Apology orders

Recommendation 12–11 The Act should provide that courts may order the defendant to apologise.

12.160 The purpose of a plaintiff seeking an order for the defendant to apologise—either in private or public—will differ depending on the circumstances of the case. The availability of an order requiring a defendant to apologise may, in some circumstances, vindicate the hurt and distress caused to a plaintiff by a serious invasion of privacy.[203] Given the aim of the new tort is to redress harm done to a personal, dignitary interest, an apology may assist in rectifying a plaintiff’s feelings of embarrassment and distress.

12.161 In many cases, a plaintiff may only seek a public acknowledgment of wrongdoing as a remedy for a serious invasion of privacy. The publicity garnered by a public statement of apology may help to ‘restore the esteem and social standing which has been lost as a consequence of the contravention’.[204]

12.162 Carroll and Witzleb have argued that orders for apology help to ‘redress the injury by restoring the plaintiff’s dignity and personality’.[205] Similarly, Professor Prue Vines has argued:

Apologies are also a tool of communication and of emotion. Apologies may redress humiliation for the victim, shame the offender and help to heal the emotional wounds associated with a wrong.[206]

12.163 Orders for apologies also serve a public interest in focusing on the defendant’s wrongdoing. In this way, public apologies provide an opportunity for a defendant to acknowledge their wrongdoing. Public apologies will therefore carry some deterrent effect and may also serve to educate the public about privacy.[207]

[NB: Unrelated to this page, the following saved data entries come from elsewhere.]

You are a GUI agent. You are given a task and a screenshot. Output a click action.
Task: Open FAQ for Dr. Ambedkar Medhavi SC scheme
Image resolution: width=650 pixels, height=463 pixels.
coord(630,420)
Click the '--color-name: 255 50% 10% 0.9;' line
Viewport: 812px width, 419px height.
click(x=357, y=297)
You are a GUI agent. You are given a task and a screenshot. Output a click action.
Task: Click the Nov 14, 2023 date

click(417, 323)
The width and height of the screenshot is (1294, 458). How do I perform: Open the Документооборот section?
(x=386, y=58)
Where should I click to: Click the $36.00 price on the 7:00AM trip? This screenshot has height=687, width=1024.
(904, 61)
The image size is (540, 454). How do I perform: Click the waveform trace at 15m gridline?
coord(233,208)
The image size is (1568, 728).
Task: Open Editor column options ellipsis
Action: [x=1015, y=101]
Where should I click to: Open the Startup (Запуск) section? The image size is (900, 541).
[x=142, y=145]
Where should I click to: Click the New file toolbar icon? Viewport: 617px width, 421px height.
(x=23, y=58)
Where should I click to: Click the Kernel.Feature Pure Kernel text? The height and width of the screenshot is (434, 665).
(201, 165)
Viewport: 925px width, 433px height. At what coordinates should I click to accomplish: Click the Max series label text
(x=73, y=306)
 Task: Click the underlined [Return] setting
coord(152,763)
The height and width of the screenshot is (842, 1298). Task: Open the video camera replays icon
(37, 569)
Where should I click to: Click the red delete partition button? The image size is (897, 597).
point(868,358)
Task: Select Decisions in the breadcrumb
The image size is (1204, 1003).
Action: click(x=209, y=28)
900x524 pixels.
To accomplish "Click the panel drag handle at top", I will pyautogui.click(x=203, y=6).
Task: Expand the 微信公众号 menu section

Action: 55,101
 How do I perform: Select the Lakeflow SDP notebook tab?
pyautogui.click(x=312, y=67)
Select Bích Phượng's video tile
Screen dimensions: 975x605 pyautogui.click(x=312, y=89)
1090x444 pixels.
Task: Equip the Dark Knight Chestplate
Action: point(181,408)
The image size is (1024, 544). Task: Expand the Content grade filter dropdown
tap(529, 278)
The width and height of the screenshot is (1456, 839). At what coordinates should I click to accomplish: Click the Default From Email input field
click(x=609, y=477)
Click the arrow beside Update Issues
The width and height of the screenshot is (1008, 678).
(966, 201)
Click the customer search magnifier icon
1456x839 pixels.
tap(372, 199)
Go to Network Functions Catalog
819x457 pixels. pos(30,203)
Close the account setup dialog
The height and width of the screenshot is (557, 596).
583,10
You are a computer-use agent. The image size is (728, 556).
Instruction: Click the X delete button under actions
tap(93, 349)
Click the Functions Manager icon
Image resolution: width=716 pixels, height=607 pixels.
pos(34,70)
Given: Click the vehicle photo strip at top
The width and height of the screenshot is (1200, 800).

12.164 The ALRC previously recommended that courts be empowered to order a defendant to apologise.[208] The NSWLRC recommended that the defendant’s conduct—including whether they had apologised or made an offer of amends prior to proceedings—should be taken into account when determining actionability.[209] The Victorian Law Reform Commission (VLRC) did not recommend such an order be available to a court, however the VLRC’s final report stated:

Sometimes it may be appropriate to direct a person to publish an apology in response to the wrongful publication of private information or to apologise privately, for an intrusion into seclusion.[210]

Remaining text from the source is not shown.